Anwar Munir A, Kralj Slavko, van der Maarel Marc J E C, Dijkhuizen Lubbert
Centre for Carbohydrate Bioprocessing, TNO-University of Groningen, PO Box 14, 9750 AA Haren, The Netherlands.
Appl Environ Microbiol. 2008 Jun;74(11):3426-33. doi: 10.1128/AEM.00377-08. Epub 2008 Apr 11.
Fructansucrase enzymes polymerize the fructose moiety of sucrose into levan or inulin fructans, with beta(2-6) and beta(2-1) linkages, respectively. The probiotic bacterium Lactobacillus johnsonii strain NCC 533 possesses a single fructansucrase gene (open reading frame AAS08734) annotated as a putative levansucrase precursor. However, (13)C nuclear magnetic resonance (NMR) analysis of the fructan product synthesized in situ revealed that this is of the inulin type. The ftf gene of L. johnsonii was cloned and expressed to elucidate its exact identity. The purified L. johnsonii protein was characterized as an inulosucrase enzyme, producing inulin from sucrose, as identified by (13)C NMR analysis. Thin-layer chromatographic analysis of the reaction products showed that InuJ synthesized, besides the inulin polymer, a broad range of fructose oligosaccharides. Maximum InuJ enzyme activity was observed in a pH range of 4.5 to 7.0, decreasing sharply at pH 7.5. InuJ exhibited the highest enzyme activity at 55 degrees C, with a drastic decrease at 60 degrees C. Calcium ions were found to have an important effect on enzyme activity and stability. Kinetic analysis showed that the transfructosylation reaction of the InuJ enzyme does not obey Michaelis-Menten kinetics. The non-Michaelian behavior of InuJ may be attributed to the oligosaccharides that were initially formed in the reaction and which may act as better acceptors than the growing polymer chain. This is only the second example of the isolation and characterization of an inulosucrase enzyme and its inulin (oligosaccharide) product from a Lactobacillus strain. Furthermore, this is the first Lactobacillus strain shown to produce inulin polymer in situ.
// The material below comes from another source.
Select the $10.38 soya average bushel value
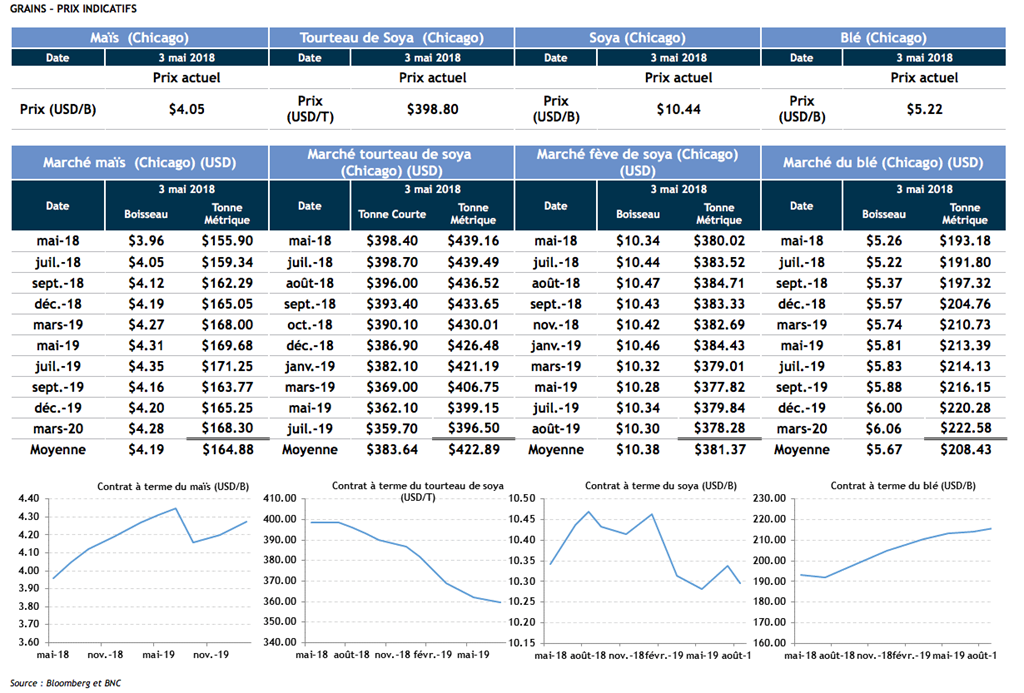Viewport: 1024px width, 693px height. [637, 450]
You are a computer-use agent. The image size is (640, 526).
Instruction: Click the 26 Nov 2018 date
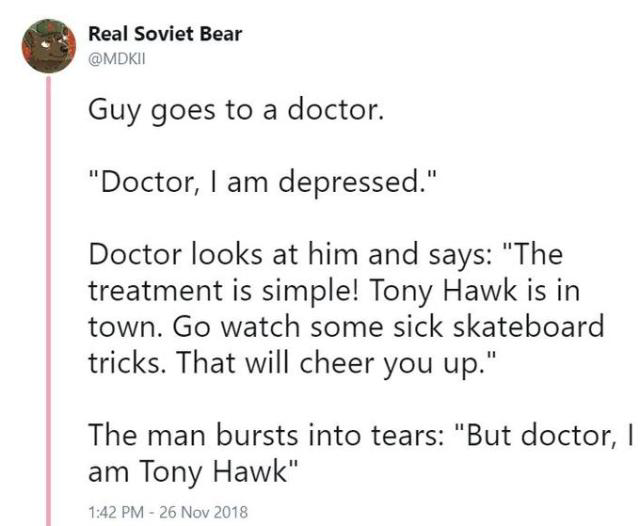point(204,512)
果聚糖蔗糖酶可将蔗糖的果糖部分分别以β(2-6)和β(2-1)键合聚合成左聚糖或菊粉型果聚糖。益生菌约氏乳杆菌NCC 533菌株拥有一个单一的果聚糖蔗糖酶基因(开放阅读框AAS08734),注释为假定的左聚糖蔗糖酶前体。然而,对原位合成的果聚糖产物进行的(13)C核磁共振(NMR)分析表明,其为菊粉型。克隆并表达了约氏乳杆菌的ftf基因以阐明其确切特性。经(13)C NMR分析鉴定,纯化的约氏乳杆菌蛋白被表征为一种菊粉蔗糖酶,可由蔗糖产生菊粉。反应产物的薄层色谱分析表明,除菊粉聚合物外,InuJ还合成了多种果糖寡糖。在pH 4.5至7.0范围内观察到InuJ酶的最大活性,在pH 7.5时急剧下降。InuJ在55℃时表现出最高酶活性,在60℃时急剧下降。发现钙离子对酶活性和稳定性有重要影响。动力学分析表明,InuJ酶的转果糖基化反应不遵循米氏动力学。InuJ的非米氏行为可能归因于反应中最初形成的寡糖,其可能比不断增长的聚合物链更适合作为受体。这仅是从乳酸杆菌菌株中分离和表征菊粉蔗糖酶及其菊粉(寡糖)产物的第二个例子。此外,这是首个被证明可原位产生菊粉聚合物的乳酸杆菌菌株。